EXCERPT TO READ ▸
━━━━━━
Actually, the suggestion to knock VAT off cycling kit is entirely serious. Cycle helmets have been VAT-exempt for a year or two, to encourage people to wear them (and at an effective 20% discount, it's working!). Why not make all cycling kit VAT-free? Heck, why not make all sporting goods VAT-exempt? Of course, you'd have to have an exemption for replica football strips (except that the retailers would just up the prices anyway), otherwise large sections of the population would suddenly find their entire clothing budgets were tax-exempt. But seriously, it's a well-established principle of British legislation that you can knock VAT off things to encourage the population to do stuff - and frankly I quite fancy a 17.5% discount on me next bike-related purchase.
We ended up going for a wander around Milton Country Park on Sunday afternoon. It had snowed earlier in the day, and the ground still had a the remnants of a hard frost on. We saw two kingfishers: brilliant cyan swoops in midair, or sitting on a branch staring beadily down at the water surface. Beautiful.
All through university, I had a bit of a comic habit. I justified spending a moderate amount of my income on comics by recourse to two fundamental principles:
Point 1 is, I think, uncontestable, but point 2 was always a bit of a quiet fiction. I liked to think that I was building an odd form of equity (much like those idiots speculating on the rare wine market a.k.a filling the basement with overpriced grape juice), but I really knew that it was a bit of a con. I was buying comics because I liked reading comics, and that was all there was to it. However, to keep the fiction alive, I went through the basic trappings of comic collecting - storing the buggers in little bags, keeping them carefully hermetically sealed. And hey, a complete run of Garth Ennis' classic Preacher has to be worth a bob or two, right?
━━━━━━
MATERIAL SHOWN ▸
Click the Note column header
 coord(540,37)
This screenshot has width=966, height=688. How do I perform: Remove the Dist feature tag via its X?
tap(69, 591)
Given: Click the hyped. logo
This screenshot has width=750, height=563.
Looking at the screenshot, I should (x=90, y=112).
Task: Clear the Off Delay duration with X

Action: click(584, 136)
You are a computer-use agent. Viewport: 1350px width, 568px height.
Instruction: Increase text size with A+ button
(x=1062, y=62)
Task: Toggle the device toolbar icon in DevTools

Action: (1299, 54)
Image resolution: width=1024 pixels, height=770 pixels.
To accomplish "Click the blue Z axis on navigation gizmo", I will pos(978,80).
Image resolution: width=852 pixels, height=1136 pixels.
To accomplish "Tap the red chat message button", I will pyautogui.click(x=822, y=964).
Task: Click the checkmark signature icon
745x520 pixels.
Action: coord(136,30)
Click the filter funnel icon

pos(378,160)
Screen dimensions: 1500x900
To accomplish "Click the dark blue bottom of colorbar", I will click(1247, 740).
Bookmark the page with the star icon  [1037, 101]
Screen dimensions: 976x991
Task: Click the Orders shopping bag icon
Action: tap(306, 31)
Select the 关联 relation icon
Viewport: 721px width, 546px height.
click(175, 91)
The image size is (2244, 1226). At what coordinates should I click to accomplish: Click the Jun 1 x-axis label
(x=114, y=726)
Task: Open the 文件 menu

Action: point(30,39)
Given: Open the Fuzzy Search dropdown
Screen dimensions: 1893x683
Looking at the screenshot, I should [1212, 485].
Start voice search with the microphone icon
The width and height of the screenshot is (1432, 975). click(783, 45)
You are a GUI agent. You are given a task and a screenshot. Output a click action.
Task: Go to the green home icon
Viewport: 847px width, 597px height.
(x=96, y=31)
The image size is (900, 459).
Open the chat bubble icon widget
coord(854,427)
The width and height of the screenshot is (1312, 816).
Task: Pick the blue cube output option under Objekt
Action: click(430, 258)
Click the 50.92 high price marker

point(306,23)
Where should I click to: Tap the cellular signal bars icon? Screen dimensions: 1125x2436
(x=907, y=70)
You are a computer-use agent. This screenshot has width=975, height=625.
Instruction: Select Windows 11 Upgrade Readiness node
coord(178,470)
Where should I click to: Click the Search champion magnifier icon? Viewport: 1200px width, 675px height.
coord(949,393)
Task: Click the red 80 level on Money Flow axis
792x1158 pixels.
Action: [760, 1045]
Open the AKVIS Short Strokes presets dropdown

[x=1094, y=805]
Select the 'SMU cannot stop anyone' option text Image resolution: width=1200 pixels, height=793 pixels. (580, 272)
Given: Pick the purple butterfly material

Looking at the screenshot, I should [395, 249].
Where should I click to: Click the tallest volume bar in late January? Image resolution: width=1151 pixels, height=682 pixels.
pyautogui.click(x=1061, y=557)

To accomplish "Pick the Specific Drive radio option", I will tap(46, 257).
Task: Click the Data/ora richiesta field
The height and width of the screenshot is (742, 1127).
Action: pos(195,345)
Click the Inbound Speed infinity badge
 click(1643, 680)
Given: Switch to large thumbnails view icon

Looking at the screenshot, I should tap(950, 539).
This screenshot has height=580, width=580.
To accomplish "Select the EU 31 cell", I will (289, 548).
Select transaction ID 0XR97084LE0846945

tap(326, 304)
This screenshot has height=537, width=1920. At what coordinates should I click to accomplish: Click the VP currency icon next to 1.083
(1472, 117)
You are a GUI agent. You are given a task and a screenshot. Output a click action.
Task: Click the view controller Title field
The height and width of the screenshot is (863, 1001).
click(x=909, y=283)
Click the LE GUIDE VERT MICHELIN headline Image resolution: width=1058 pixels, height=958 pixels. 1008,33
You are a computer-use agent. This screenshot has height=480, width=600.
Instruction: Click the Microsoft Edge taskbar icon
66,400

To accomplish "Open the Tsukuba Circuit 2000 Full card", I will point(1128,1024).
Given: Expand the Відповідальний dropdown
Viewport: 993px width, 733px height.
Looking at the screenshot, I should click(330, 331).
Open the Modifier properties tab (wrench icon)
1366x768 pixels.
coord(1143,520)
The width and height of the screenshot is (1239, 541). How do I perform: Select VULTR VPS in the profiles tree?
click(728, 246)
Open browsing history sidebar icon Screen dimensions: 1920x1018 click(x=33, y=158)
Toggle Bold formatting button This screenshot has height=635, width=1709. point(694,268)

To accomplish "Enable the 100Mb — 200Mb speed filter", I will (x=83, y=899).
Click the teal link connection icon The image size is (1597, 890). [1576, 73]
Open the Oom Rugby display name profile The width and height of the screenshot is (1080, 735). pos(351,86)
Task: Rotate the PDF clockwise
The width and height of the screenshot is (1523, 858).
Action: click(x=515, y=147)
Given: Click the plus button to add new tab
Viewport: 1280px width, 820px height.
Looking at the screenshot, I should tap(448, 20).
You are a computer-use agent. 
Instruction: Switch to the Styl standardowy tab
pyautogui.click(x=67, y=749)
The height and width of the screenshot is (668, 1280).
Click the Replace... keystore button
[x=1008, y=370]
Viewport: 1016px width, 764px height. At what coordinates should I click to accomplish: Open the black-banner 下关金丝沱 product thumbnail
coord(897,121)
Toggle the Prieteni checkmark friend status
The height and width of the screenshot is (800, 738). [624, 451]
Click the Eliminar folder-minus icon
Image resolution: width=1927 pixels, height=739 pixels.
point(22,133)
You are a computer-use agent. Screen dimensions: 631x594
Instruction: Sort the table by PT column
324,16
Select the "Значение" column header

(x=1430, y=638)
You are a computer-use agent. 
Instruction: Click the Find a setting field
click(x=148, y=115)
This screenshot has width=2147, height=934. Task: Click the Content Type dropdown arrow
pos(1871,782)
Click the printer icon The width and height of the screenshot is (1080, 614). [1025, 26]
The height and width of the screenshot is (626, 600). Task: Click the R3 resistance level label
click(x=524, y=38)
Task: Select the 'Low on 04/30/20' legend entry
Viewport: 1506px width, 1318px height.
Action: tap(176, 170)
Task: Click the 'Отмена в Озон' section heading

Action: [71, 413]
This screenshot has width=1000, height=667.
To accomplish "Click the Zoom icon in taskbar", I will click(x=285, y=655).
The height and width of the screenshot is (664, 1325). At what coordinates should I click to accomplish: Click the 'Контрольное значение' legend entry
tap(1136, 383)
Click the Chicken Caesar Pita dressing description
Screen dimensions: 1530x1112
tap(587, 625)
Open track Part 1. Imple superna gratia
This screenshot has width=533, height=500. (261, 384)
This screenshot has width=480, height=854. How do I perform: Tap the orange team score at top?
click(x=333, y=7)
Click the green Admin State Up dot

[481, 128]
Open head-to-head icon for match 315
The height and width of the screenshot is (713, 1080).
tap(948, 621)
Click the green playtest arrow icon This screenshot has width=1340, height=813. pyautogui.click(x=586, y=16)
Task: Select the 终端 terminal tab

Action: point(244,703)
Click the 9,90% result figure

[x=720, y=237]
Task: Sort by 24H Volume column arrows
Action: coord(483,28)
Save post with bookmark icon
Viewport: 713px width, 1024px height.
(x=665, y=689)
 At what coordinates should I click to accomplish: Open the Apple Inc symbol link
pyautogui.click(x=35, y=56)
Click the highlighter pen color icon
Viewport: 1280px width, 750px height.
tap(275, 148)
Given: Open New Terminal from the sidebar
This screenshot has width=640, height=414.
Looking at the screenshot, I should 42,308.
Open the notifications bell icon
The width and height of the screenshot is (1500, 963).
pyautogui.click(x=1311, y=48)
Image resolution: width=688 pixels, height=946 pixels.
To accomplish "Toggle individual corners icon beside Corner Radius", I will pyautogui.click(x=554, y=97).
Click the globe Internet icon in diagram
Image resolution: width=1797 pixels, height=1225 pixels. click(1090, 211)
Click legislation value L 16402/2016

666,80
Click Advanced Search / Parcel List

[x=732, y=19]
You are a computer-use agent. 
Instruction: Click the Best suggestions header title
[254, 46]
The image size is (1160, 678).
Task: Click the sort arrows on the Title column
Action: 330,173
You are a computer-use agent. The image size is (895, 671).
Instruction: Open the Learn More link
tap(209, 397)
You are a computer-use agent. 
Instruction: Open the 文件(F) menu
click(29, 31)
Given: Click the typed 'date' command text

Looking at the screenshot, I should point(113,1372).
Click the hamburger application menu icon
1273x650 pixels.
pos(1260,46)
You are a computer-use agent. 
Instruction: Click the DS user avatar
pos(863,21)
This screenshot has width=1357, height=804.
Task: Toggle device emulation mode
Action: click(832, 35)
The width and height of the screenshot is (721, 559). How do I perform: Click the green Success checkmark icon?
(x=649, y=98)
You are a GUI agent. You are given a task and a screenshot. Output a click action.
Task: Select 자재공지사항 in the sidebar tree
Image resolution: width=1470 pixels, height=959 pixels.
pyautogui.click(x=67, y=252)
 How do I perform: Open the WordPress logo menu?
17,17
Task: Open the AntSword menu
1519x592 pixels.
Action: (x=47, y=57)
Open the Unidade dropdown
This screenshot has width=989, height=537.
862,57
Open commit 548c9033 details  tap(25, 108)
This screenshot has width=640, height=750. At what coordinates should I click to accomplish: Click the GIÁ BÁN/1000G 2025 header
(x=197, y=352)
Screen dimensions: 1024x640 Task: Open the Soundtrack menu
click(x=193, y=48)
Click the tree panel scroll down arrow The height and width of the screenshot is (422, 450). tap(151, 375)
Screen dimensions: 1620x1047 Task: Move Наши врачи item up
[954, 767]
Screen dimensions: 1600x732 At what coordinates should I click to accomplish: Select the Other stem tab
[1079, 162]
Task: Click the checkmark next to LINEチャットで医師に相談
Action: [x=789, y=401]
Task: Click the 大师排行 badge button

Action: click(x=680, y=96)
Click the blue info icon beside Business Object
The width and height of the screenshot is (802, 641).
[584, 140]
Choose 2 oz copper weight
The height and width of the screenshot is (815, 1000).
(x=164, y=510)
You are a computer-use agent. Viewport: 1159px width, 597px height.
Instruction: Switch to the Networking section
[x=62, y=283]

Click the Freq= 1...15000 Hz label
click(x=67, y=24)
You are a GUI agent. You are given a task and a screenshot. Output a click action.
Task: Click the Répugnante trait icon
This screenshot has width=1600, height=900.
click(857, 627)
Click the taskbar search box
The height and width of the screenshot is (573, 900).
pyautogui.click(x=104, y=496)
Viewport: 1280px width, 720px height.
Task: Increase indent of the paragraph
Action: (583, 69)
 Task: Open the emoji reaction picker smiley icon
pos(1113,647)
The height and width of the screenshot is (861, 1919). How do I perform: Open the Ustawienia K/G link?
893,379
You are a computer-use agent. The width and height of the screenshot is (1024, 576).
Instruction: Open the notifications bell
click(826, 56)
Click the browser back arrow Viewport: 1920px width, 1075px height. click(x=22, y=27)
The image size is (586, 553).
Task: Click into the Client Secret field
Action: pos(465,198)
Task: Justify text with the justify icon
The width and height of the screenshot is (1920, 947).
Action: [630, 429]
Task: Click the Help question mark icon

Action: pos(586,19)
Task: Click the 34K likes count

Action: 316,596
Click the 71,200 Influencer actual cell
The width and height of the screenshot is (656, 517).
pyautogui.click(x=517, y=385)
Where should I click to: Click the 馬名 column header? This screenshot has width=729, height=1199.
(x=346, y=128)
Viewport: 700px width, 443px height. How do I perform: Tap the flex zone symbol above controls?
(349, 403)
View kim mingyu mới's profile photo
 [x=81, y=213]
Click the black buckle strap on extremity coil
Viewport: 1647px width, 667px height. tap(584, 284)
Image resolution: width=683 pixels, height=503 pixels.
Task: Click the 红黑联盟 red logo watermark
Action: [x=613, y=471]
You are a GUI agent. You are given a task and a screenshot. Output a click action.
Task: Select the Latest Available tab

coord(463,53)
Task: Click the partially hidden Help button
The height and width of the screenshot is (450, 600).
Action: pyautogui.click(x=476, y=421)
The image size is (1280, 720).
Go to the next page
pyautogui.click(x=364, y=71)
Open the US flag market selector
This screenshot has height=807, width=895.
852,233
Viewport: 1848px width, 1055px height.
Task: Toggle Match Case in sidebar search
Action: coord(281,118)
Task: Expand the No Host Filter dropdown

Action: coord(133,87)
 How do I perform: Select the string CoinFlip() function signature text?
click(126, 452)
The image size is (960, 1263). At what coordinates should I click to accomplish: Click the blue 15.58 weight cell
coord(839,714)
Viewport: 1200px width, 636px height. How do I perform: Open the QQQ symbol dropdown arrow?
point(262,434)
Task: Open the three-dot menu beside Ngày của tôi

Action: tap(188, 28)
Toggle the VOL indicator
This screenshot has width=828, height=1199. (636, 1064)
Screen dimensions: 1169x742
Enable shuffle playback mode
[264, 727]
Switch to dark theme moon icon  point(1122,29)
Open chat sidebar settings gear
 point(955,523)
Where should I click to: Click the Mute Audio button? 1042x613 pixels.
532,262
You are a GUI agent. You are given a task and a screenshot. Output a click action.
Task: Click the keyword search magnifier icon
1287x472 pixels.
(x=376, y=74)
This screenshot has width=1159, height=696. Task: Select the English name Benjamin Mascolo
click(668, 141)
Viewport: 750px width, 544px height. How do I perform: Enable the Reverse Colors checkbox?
━━━━━━
ACTIVITY ▸ Copy out the part of the excerpt that opens with the words containing "We ended up" and closes with "water surface. Beautiful.", renaming "Milton Country Park" as "the country park". Work from the excerpt alone.

EXERCISE SOLUTION ▸
We ended up going for a wander around the country park on Sunday afternoon. It had snowed earlier in the day, and the ground still had a the remnants of a hard frost on. We saw two kingfishers: brilliant cyan swoops in midair, or sitting on a branch staring beadily down at the water surface. Beautiful.